_Task directions_
Your answer must be the exact lines of the listing below that run from the line with "How do I perform: Click" to the line with "Given: Click the 可重复 cell in NS row", ends included, and no pictures.

_Given information_
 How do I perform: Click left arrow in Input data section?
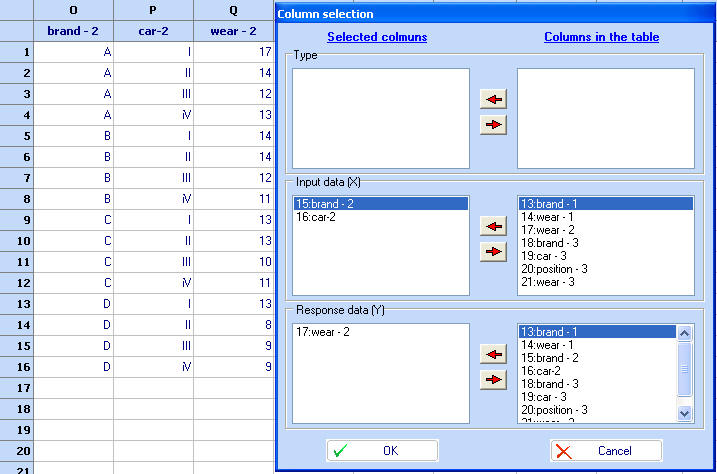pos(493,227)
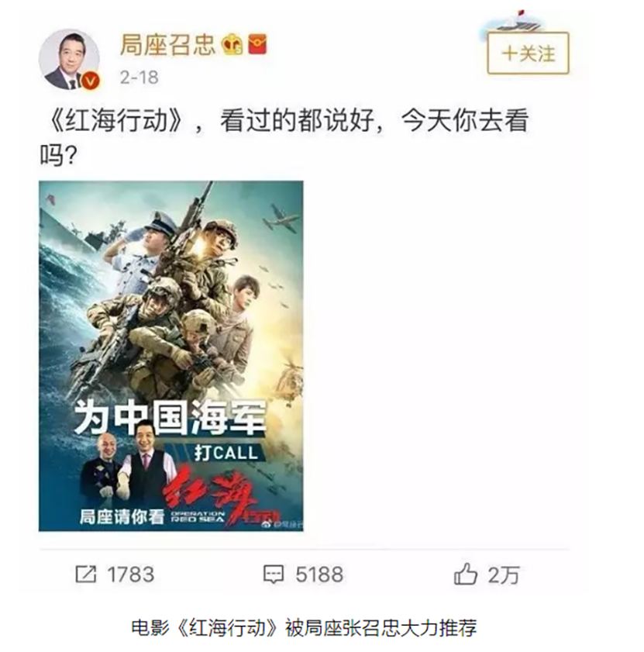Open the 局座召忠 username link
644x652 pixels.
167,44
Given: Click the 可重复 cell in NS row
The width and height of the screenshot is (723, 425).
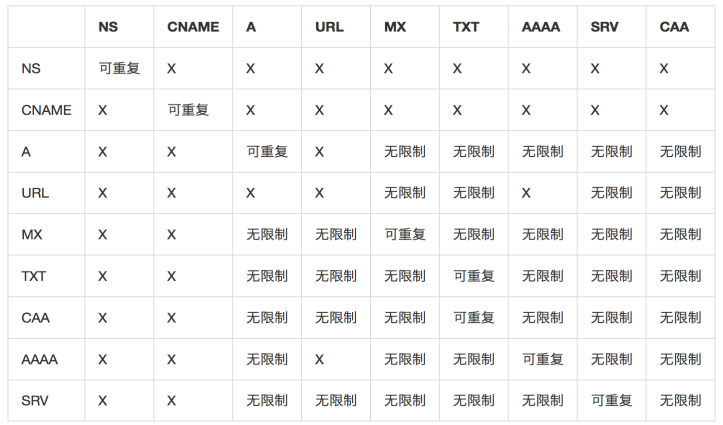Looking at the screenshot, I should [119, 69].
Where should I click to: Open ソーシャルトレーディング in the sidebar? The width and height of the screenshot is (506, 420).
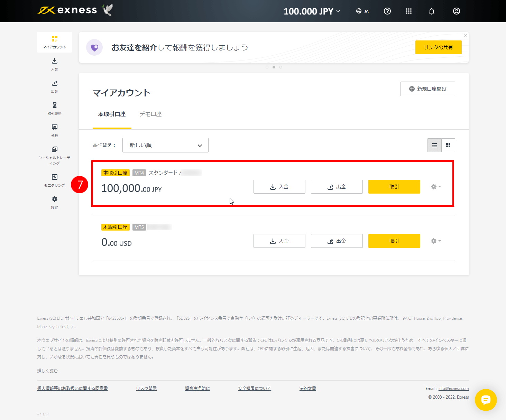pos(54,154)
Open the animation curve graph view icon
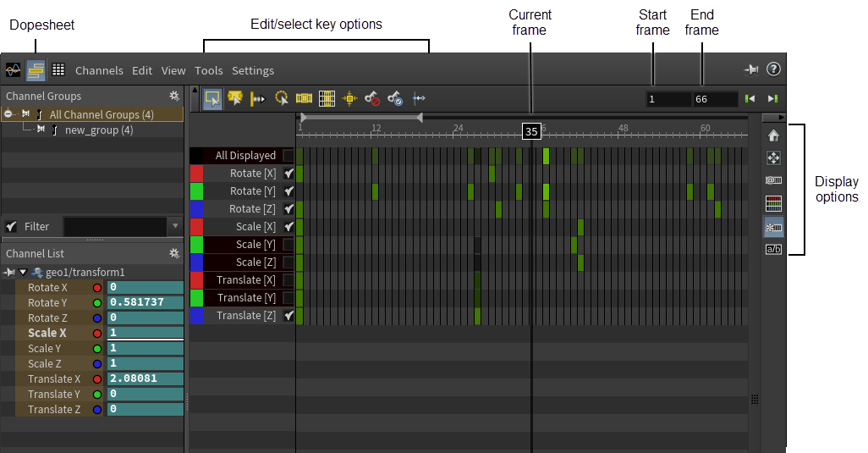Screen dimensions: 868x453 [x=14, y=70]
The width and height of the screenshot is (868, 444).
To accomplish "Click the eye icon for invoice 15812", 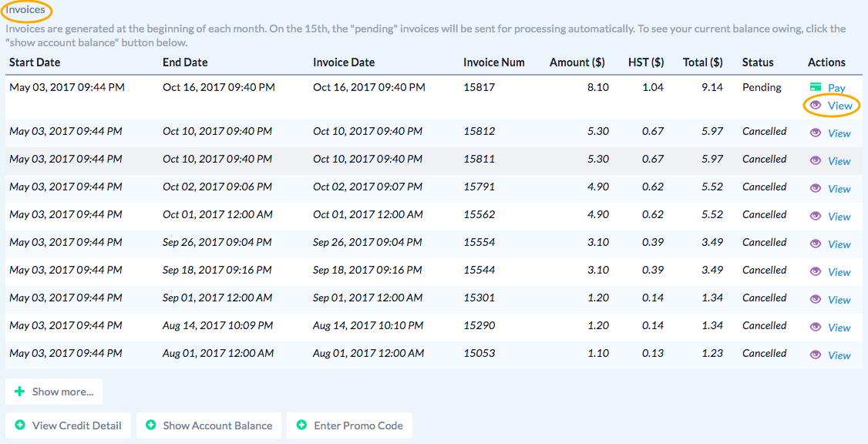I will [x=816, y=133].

--

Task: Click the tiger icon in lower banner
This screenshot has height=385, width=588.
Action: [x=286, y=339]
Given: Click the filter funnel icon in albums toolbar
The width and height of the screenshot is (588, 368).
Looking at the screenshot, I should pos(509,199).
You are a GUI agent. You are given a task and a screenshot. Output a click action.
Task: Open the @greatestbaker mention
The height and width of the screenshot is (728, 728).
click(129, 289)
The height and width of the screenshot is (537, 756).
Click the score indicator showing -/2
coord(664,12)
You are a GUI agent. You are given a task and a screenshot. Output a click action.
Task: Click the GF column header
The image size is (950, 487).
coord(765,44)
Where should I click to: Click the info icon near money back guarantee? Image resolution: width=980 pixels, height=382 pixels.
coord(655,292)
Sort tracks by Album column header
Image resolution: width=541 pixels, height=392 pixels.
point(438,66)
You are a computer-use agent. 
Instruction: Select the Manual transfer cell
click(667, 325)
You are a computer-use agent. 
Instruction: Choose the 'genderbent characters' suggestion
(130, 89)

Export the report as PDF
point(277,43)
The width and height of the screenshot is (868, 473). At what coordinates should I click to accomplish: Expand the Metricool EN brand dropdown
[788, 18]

_Your solution_
 How do I perform: Click left arrow in Input data section?
pos(493,227)
Open the 局座召忠 username link
644x652 pixels.
167,44
Given: Click the 可重复 cell in NS row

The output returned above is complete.